También se diría que no es sino una nueva variación al viejo dilema entre el talento y el esfuerzo; la eterna cuestión del don, del se tiene o no se tiene; esa virtud que señala el inaprensible muro que separa lo ordinario de lo extraordinario. El nido en el que arranca este relato extraído de la novela de Norman Lebrecht, habla de la odisea de un niño polaco, Dovidl, un refugiado de 9 años que llega a Gran Bretaña cuando Hitler inicia su escalada bélica y su maldita solución final. El niño judío toca el violín con la suficiencia de un Mozart y comparte con el hijo de la familia que lo acoge, Martin, una resbaladiza amistad. El niño adoptado pronto evidenciará una seguridad casi ofensiva que no evita que su amigo, menos brillante pero más equilibrado y, tal vez, mejor persona, le acepte, le quiera y hasta secunde sus aires de prepotencia. Pero eso solo corresponde a una de las partes de un filme de pliegues y repliegues, un incesante ir y venir en el que se atraganta su director.
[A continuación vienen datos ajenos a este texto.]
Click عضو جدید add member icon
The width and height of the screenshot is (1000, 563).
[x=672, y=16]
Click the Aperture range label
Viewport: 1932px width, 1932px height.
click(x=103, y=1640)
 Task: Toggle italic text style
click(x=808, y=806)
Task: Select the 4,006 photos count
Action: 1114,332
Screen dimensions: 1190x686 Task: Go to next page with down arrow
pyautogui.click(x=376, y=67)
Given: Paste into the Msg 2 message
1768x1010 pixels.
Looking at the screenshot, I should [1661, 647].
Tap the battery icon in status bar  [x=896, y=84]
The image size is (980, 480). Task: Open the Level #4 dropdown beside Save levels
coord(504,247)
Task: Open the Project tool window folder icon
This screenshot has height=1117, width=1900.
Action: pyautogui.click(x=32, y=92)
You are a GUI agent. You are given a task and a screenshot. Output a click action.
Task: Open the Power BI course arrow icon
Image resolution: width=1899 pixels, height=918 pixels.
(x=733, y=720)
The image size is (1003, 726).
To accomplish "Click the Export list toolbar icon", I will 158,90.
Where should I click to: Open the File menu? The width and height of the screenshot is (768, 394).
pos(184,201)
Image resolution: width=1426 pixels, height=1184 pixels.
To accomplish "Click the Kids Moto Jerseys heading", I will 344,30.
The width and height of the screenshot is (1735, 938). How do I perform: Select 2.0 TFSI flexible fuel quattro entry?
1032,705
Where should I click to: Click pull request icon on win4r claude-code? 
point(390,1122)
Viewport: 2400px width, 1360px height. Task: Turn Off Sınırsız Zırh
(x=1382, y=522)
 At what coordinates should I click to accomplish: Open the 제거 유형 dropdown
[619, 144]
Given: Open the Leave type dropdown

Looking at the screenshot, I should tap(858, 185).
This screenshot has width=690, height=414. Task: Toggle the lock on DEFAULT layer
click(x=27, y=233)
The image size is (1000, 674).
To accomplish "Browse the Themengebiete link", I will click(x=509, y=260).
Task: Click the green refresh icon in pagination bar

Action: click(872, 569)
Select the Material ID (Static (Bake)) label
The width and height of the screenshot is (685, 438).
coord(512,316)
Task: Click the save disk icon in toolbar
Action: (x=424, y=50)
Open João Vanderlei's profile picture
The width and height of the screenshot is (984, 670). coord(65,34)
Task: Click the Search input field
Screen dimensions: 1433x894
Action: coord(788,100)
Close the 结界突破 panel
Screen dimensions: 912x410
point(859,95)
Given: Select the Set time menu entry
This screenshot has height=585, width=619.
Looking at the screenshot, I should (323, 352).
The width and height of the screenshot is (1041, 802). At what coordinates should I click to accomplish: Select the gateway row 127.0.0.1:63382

Girard, que comenzó con Sinfonía en soledad: Un retrato de Glenn Gould (1993) y que hace 5 años filmaba El coro (2014), realizador involucrado en los espectáculos del Circo del Sol, denota que posee más talento para la creación de secuencias que para el desarrollo de un buen relato. Posee alma de coreógrafo, puede concebir enérgicos videoclips y hermosas imágenes al servicio de una buena banda sonora. Pero se mueve con extrema dificultad a la hora de desarrollar psicológicamente a sus personajes. Cuando llega la hora del verbo, Girard pierde el paso y su cine se queda sin alma.

Cuando, La canción de los nombres olvidados escenifica a qué debe su título, toda una vibrante y casi fantasmal secuencia estremecedora sobre el holocausto judío, sobre el horror, el olvido y la pérdida, el espectador se cuestiona, frente a tanto dolor, qué importan los deseos de notoriedad de un luthier deslenguado y desnortado para la vida. De repente, el misterio de su desaparición, misterio que la audiencia puede intuir cuando se le dan los datos suficientes, se descubre banal, menor, irrelevante.

Ante tanta belleza triste y tantas resonancias angustiosas, se nos reitera que Girard no es un cineasta, sino un excelente creador de pretextos visuales al servicio de la música. Con ella como protagonista, lo mejor del filme emana del compositor que le ha escrito la partitura: Howard Shore. Con ella como motor, ni Tim Roth, ni Clive Owen pueden evitar la sensación de que como mejor se disfruta este filme es a través de los oídos, más que con la mirada.